It all leads to the same conclusion: His command of his art borders on the supernatural.
The latest evidence is "Tell Tale Signs: The Bootleg Series Vol. 8: Rare and Unreleased 1989-2006" filled again with discards better than some artists' treasures. What singer-songwriter in his right mind could cast aside a song as beguiling as "Dreamin' of You"?
The 27-song, two-disc set gathers outtakes, alternate versions and live tracks from this latter period -- running from "Oh Mercy" through "Modern Times" -- during which Dylan rediscovered his command after losing it in the '80s, returning with his vision darker, his voice wearier and more seasoned.
This restless spirit is famous for reinterpreting his own work, usually on stage.

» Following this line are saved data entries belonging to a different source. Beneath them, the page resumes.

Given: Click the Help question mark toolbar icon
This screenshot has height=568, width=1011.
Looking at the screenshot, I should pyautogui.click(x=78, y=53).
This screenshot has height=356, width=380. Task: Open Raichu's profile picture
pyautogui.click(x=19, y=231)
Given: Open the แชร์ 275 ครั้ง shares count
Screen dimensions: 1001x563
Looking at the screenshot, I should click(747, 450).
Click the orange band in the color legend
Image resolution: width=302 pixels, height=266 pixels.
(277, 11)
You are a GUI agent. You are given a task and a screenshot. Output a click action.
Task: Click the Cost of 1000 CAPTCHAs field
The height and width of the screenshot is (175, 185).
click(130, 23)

Here, we get an acoustic reading of "Mississippi" that turns it from rollicking folk-rock into a lament: "Every step of the way, we walk the line/Your days are numbered, so are mine/Time is pilin' up, we struggle and we scrape/We're all boxed in, nowhere to escape."
There's a mournful "Someday Baby" that works without the swing, and a strummed "Most of the Time" that is stripped of its Daniel Lanois production and sounds like it could have come from "Blood on the Tracks" or "Planet Waves." In each case, the emotions are subtly shifted.
How "Red River Shore" was scratched from "Time Out of Mind" is anyone's guess, but it's not the first time Dylan's held back such a gem.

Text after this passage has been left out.